This ad for Seymour's Jewelers, which ran in the paper on July 2, 1954, recommended that readers bring some music along 'over the fourth' with a Motorola Console Tone portable radio.
"Here is a portable with 6 tube performance and power," the ad notes. "Largest, lightest speaker ever used in a set this size, gives console tone. Long life batteries. Handsome and lightweight in its streamlined bakelite case of green, grey or maroon."
The radio sold for a mere $49.95 (that's $583.19 in today's inflated greenbacks). Or, the purchaser could buy it with no money down for $1.25 a week (or $14.59 today).
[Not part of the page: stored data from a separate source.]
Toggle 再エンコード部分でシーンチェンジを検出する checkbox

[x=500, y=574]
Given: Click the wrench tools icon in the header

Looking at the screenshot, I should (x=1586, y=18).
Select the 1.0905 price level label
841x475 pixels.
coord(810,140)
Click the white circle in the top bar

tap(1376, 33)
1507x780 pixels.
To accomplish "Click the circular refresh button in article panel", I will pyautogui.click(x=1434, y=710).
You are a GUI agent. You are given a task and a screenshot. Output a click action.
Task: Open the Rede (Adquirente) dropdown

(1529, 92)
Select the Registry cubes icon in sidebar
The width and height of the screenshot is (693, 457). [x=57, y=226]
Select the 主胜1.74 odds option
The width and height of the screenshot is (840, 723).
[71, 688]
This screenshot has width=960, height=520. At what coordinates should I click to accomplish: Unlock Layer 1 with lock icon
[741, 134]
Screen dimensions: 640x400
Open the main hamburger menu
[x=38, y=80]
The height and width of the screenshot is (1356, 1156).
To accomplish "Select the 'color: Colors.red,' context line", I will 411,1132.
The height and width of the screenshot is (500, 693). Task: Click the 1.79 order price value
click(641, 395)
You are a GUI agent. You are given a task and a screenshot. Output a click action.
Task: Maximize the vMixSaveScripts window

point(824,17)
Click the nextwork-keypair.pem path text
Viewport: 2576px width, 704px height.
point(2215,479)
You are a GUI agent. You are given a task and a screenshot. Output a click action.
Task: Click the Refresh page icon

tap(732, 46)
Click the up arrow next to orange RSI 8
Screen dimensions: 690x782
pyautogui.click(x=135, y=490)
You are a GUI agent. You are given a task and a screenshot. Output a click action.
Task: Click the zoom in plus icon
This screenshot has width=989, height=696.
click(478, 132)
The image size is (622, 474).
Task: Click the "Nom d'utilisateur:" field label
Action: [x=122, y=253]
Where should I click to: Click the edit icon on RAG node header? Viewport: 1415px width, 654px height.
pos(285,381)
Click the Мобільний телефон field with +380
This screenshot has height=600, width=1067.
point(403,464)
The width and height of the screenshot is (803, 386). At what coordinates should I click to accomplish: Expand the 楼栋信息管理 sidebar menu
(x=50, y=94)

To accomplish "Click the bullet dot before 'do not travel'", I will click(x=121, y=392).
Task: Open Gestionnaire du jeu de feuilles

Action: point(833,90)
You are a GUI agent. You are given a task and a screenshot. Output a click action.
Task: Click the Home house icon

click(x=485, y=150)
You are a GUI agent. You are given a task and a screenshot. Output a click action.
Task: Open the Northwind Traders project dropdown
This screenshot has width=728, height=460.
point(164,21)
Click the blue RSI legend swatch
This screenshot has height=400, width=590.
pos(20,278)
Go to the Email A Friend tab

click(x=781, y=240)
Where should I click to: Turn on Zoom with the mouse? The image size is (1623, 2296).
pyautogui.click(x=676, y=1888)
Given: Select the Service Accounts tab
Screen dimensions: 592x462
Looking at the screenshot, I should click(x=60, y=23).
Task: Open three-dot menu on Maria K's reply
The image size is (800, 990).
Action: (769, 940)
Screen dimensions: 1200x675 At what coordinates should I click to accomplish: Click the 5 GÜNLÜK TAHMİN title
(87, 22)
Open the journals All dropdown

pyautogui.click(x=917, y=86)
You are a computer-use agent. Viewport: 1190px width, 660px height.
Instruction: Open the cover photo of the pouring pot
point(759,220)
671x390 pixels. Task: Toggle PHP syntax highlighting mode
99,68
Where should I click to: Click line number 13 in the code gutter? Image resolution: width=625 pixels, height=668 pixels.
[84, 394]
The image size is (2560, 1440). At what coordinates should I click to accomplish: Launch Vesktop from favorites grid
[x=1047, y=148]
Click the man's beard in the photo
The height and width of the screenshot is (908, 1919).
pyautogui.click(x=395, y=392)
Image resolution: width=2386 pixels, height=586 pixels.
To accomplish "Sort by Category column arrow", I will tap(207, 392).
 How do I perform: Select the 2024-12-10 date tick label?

"Sorry, kids – we couldn't afford to buy food for dinner tonight because we bought that radio! But we'll have fun at the cookout barbecue picnic beach tomorrow, listening to the radio while we scavenge for food in trash cans at Lakeview."
I like the illustration of the glove-wearing woman strutting along, swinging her expensive radio like a sack of onions.
The ad also includes another portable device: the new Motorola Porta-Clock Radio. Priced slightly less at $44.95, it boasted an "accurate, rubber-mounted clock built right into your powerful portable."
Seymour's even threw in a free, beautiful 3' x 5' beach mat with the purchase of either radio.
Regular readers of this blog know that I mainly post ads like this so I can try to find examples of the pictured items that have somehow avoided the trash can over the years. But seventy years ago is a long time. After a fruitless search on eBay using various descriptions, I finally noticed the model number 63L in the ad - and suddenly a whole lot of them appeared.
I even managed to find a Porta-Clock just in time. It's actually kind of cool looking.